Classified E-Mail Left Nuclear Lab

Times Staff Writer

Los Alamos National Laboratory officials have discovered in recent weeks that secret information at the nuclear weapons facility was repeatedly transmitted over an unclassified e-mail system.

Officials at the New Mexico lab confirmed Sunday that the incidents were reported to Energy Department headquarters in Washington, and said that they were taking measures to improve security and “prevent significant risks to national security.”

The breakdown marks yet another case of lax internal security at the lab, which is run by the University of California. In one other instance, at least two computer disks containing sensitive weapons information were discovered missing July 7 from the facility.

Top Energy Department officials arrived at the lab Sunday to begin an investigation of the problems, which had prompted an indefinite suspension Friday of all lab activities. Among other items, the officials are planning to examine a report that 19 electronic storage devices with classified data are also missing, according to a lab memo dated Thursday.


Energy Secretary Spencer Abraham asserted last week that lab employees were engaged in “widespread disregard of security procedures.” The unusually tough language reflects Abraham’s inability to stop scandals at the remote facility.

The latest security crisis comes after more than a decade of turmoil at the lab and general management failures that have also included financial fraud, violations of nuclear safety and the illegal firing of employees who blew the whistle on potential problems.

The improper use of e-mail “goes to the heart of why we are suspending activities here,” said James Fallin, director of public affairs at the lab. “It is a lack of attention to detail. It is exactly why lab director [Pete] Nanos has said we are going to stop everything.”

Fallin said he could not discuss specifics about the e-mails, particularly their content.

“Without discussing specifics, all matters or incidents associated with unclassified e-mails and classified information have been properly reported to NNSA [the National Nuclear Security Administration] and have been properly mitigated to prevent significant risks to national security,” Fallin said.

Because U.S. defense facilities are subject to almost daily cyber security attacks, the government presumes that hackers can access information that is not carefully guarded.

The lab has different e-mail systems that are used based on the sensitivity of the information being transmitted.
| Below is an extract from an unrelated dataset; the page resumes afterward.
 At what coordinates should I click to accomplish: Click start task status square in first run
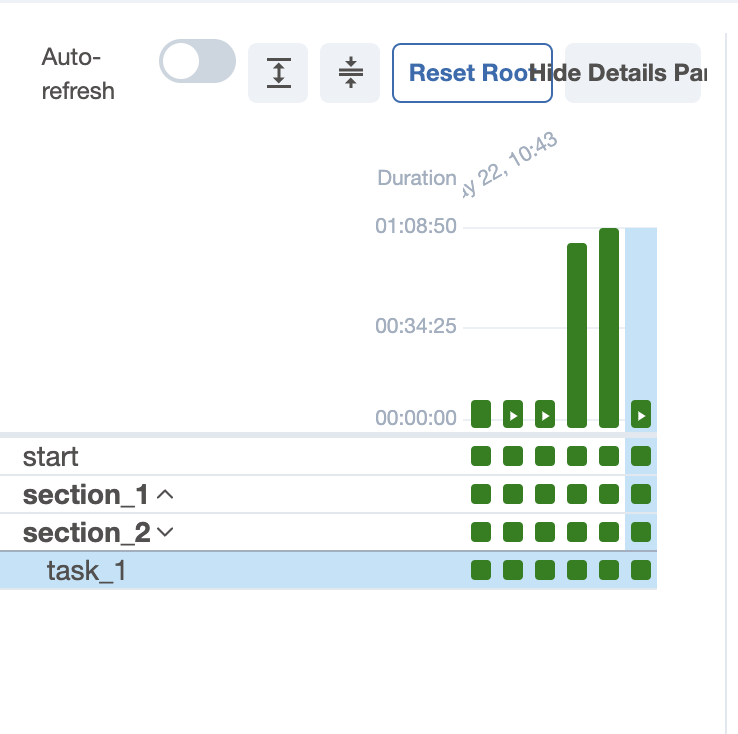pos(481,456)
In the case of the most highly classified weapons information, scientists use a “red” system that is physically disconnected from outside networks, including the Internet. Less sensitive information is routed to a “yellow” system, and the least sensitive information uses a “green” system that is connected to the outside networks.

The new problem involving e-mail was disclosed by the Project on Government Oversight, a public policy organization based in Washington that has been investigating security problems at nuclear facilities for several years. The group said it had obtained information that 17 classified e-mails were sent over the Internet, although exactly what was in those e-mails is not known.

“The worst thing I could think of is that we have a problem with one of our weapons systems,” said Peter Stockton, an investigator for the group who previously worked on laboratory security for the Energy Department during the Clinton administration.

Speculation has grown that the flurry of security breakdowns may involve a problem with U.S. warheads, although Los Alamos officials strongly disputed recent allegations by a former scientist at the lab who said there were defects in one bomb design.

“The lab is absolutely certain about the reliability of the warheads,” Fallin said.

Concern over lax security at Los Alamos was raised most recently by the disclosure by the lab’s director this month that two disks containing classified nuclear weapons information were lost. The loss of the disks was discovered during preparations for an experiment in the weapons physics division.

The incident recalls the case of Wen Ho Lee, a Los Alamos weapons scientist who created a personal library of secret nuclear weapons information at his home.

An investigation that began in 1996 disclosed that Lee had classified tapes describing miniature nuclear warheads. Although Lee was indicted on 59 felony counts, the case unraveled and he ultimately pleaded guilty to a single count of mishandling classified data.

After the Lee case, Los Alamos was again embarrassed when it lost two disk drives that were later discovered behind an office copying machine.

Nanos has charged that current security breaches reflect the careless attitudes of what he described as “cowboys” who refuse to follow procedures.

Whether those individuals are renegades trying to embarrass Nanos or careless geniuses who can’t keep their e-mail straight is one of the questions that officials want to investigate.

Among the items high on the lab’s agenda this week are the 19 other missing storage devices. The July 15 memo indicated that the devices, classified removable electronic media, or CREM, were among 34 devices in a package, according to the memo. Officials were planning to conduct a “wall-to-wall” search.

In May, Abraham unveiled a major effort to improve security involving electronic data at weapons labs, including Lawrence Livermore National Laboratory, the other U.S. design center for nuclear weapons.

The effort includes eliminating all removable computer storage media, including tape and disk drives, that contain highly sensitive weapons information. Such a step has been advocated by outside experts for several years. Abraham’s program would also include eliminating all physical keys for doors and locks, replacing them with electronic systems.

“We are all too familiar with reports of poor performance ... of sleeping on the job and repeatedly losing keys,” he said. “They are unacceptable and will not be tolerated.”